> _Directions for this task_: Restate word for word the lines of the material below, from the line with "The height and width of the screenshot is (1006, 1006)." to the line with "Toggle the 'to individuals' target tag", both lines included, and no others.

> _Records shown_:
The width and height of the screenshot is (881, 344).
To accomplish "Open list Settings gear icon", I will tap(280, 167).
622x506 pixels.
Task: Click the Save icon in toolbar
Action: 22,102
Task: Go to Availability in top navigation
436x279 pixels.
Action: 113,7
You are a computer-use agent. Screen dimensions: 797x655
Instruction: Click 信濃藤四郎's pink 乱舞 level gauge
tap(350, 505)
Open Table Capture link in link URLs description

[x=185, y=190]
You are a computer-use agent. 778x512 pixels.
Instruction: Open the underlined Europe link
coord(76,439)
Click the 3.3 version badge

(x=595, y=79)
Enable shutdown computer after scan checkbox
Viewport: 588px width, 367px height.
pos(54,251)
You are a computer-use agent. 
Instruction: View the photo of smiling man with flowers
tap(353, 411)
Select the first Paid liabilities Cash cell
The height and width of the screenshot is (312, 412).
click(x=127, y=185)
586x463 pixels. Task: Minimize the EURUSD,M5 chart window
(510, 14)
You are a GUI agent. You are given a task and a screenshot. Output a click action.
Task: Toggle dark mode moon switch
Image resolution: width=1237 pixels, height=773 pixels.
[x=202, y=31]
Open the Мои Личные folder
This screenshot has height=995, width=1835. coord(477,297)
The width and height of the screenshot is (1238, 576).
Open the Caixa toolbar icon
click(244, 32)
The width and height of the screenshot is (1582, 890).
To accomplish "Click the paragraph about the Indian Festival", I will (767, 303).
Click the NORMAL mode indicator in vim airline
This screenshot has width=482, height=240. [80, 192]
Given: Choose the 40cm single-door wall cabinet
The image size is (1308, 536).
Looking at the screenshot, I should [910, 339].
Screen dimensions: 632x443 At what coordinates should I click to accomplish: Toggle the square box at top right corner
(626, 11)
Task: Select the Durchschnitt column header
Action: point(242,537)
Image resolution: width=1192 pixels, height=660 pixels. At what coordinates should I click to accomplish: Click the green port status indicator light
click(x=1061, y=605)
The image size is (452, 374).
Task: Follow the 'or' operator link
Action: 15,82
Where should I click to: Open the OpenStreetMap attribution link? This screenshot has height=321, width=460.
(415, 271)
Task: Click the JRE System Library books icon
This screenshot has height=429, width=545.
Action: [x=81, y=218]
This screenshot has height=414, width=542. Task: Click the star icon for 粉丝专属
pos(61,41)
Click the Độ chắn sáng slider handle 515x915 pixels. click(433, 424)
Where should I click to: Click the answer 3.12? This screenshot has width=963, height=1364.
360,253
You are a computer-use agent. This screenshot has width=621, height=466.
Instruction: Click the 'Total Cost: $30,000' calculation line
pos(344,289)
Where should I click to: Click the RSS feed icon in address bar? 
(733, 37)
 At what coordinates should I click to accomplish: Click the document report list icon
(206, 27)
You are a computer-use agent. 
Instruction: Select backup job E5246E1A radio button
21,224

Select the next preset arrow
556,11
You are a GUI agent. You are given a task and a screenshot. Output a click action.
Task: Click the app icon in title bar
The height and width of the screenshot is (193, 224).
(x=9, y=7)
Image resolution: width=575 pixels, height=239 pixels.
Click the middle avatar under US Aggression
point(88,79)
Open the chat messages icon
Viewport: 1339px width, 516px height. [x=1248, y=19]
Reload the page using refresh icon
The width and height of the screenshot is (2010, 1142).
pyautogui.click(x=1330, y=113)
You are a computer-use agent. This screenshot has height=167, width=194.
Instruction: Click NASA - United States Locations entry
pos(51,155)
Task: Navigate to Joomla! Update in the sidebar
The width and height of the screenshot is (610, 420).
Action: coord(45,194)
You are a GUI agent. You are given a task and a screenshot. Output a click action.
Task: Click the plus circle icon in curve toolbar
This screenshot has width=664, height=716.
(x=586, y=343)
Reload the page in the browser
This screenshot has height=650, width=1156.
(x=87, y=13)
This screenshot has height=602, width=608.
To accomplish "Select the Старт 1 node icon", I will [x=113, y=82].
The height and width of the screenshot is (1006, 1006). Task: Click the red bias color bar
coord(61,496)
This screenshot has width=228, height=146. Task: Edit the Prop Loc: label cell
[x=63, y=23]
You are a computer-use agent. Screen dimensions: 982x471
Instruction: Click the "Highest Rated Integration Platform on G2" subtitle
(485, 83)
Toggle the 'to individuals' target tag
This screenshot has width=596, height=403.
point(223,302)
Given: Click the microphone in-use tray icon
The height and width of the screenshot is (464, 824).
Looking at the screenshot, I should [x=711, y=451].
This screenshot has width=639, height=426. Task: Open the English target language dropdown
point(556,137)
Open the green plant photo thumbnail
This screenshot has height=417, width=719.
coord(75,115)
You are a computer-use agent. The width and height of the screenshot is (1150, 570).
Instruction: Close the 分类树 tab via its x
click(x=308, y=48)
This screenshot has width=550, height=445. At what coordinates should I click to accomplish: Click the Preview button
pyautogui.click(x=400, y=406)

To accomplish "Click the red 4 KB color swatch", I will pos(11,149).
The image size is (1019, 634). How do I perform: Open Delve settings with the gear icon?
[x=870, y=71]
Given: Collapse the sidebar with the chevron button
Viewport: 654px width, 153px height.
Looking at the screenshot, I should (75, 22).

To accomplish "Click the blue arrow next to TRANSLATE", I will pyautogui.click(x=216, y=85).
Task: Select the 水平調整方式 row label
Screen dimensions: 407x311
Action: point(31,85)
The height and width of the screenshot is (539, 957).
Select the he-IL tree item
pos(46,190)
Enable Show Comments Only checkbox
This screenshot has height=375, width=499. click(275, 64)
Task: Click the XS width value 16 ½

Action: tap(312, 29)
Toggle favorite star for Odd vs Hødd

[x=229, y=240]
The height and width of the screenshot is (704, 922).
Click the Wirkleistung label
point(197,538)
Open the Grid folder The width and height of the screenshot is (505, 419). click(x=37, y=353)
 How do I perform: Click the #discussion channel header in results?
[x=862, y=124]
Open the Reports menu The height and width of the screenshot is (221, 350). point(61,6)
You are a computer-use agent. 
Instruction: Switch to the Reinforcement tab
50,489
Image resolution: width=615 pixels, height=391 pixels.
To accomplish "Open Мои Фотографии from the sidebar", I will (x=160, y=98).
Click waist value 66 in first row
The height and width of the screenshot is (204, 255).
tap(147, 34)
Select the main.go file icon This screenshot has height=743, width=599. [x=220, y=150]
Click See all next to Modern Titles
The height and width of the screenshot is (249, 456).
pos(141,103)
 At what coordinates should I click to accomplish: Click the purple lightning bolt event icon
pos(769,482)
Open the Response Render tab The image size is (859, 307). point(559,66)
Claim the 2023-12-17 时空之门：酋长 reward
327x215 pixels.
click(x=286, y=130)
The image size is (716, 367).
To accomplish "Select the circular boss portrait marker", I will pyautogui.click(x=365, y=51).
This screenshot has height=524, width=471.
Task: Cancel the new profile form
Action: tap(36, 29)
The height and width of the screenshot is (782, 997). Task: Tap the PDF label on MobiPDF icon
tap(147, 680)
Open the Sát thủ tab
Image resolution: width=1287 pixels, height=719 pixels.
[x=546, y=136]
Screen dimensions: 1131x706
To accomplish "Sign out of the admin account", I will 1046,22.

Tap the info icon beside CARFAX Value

> _Solution_:
The height and width of the screenshot is (1006, 1006). Task: Click the red bias color bar
coord(61,496)
This screenshot has width=228, height=146. Task: Edit the Prop Loc: label cell
[x=63, y=23]
You are a computer-use agent. Screen dimensions: 982x471
Instruction: Click the "Highest Rated Integration Platform on G2" subtitle
(485, 83)
Toggle the 'to individuals' target tag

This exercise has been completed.